At the same time, the company relies on him to help find great talent in lower-cost locations around the globe “to allow us to grow our talent base in different areas of the world,” Lucas said.
At LinkedIn Corp., competition for talent is the basis for real estate decisions but demand for rapid scalability also figures as internal teams form and re-form rapidly, said Adony Beniares, head of global real estate and facilities for the business-networking Web site and company, which is located in Mountain View and building a campus in Sunnyvale. “Our number-one priority is talent and making the talent successful.”
That means catering to employees as they travel from “site to site,” he said, “reducing the friction and pain of working in Bangalore for a week, to make people feel at home regardless of where they are.”
The company prefers long-term relationships with larger landlords and to work with them as it expands. “On our end, flexibility is key,” he said. “We don’t want to get too far out over our skis with too much space.”
All three men defined real estate as critical to achieving their companies’ missions, not only in terms of location choices around the globe but in the physical attributes of the properties themselves. Their panel was convened Nov. 6 by CBRE Group Inc. and its San Francisco office to deliver the global brokerage’s Bay Area 2013 real estate forecast, “Opportunity Amid Uncertainty.” Darcy Mackay, CBRE’s executive managing director and global head of transaction management, moderated the discussion among the corporate space users.

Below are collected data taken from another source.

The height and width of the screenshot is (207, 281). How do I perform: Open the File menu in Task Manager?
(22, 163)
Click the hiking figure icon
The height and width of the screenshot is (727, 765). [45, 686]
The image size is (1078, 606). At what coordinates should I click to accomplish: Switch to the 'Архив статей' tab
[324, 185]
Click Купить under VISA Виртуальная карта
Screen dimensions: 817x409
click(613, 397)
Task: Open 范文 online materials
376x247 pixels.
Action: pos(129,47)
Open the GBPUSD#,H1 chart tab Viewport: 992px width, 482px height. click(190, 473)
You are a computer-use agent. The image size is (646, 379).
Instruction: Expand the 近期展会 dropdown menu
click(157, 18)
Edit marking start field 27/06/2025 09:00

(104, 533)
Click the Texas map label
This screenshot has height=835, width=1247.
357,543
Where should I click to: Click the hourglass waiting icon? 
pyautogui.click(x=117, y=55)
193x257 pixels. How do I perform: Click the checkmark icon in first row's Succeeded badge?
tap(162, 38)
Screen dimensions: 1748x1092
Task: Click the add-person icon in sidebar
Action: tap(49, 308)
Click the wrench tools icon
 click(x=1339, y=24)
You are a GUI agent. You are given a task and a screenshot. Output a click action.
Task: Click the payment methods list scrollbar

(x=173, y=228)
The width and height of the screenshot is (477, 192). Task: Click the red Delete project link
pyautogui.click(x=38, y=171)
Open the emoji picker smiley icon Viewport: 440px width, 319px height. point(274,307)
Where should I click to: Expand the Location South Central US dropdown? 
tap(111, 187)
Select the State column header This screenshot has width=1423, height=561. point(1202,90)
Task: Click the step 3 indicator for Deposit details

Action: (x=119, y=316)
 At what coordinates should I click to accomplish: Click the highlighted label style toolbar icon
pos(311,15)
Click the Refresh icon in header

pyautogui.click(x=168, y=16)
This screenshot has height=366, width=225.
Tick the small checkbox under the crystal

Asieh Mansour, CBRE head of Americas research, introduced the session with her outlook on the U.S. and global economies. The Bay Area’s technology industries enjoy comparative advantages to the rest of the globe, and technology is in demand, Mansour said. That is promoting regional economic strength. More broadly, the American consumer is much recovered from the weakened state immediately after the debt crisis and has undertaken remarkable deleveraging.
“The share of household debt to nominal GDP is back to 2002 levels,” she said. “We are up 5.5 percent from where housing bottomed, and consumers are buying cars again.” Consumer spending now accounts for 71 percent of the U.S. economy.
But, at 1.8 percent, economic growth nationally in 2013 will be slower than in 2012, Mansour said, and “way below where we need to be.” Global growth will be faster than in the United States at 2 percent to 2.5 percent, but perceived risk and uncertainty will continue to cause business inaction. No one is investing as they await clarity from Washington and world economic leaders on matters such as the fiscal cliff and the future of health care.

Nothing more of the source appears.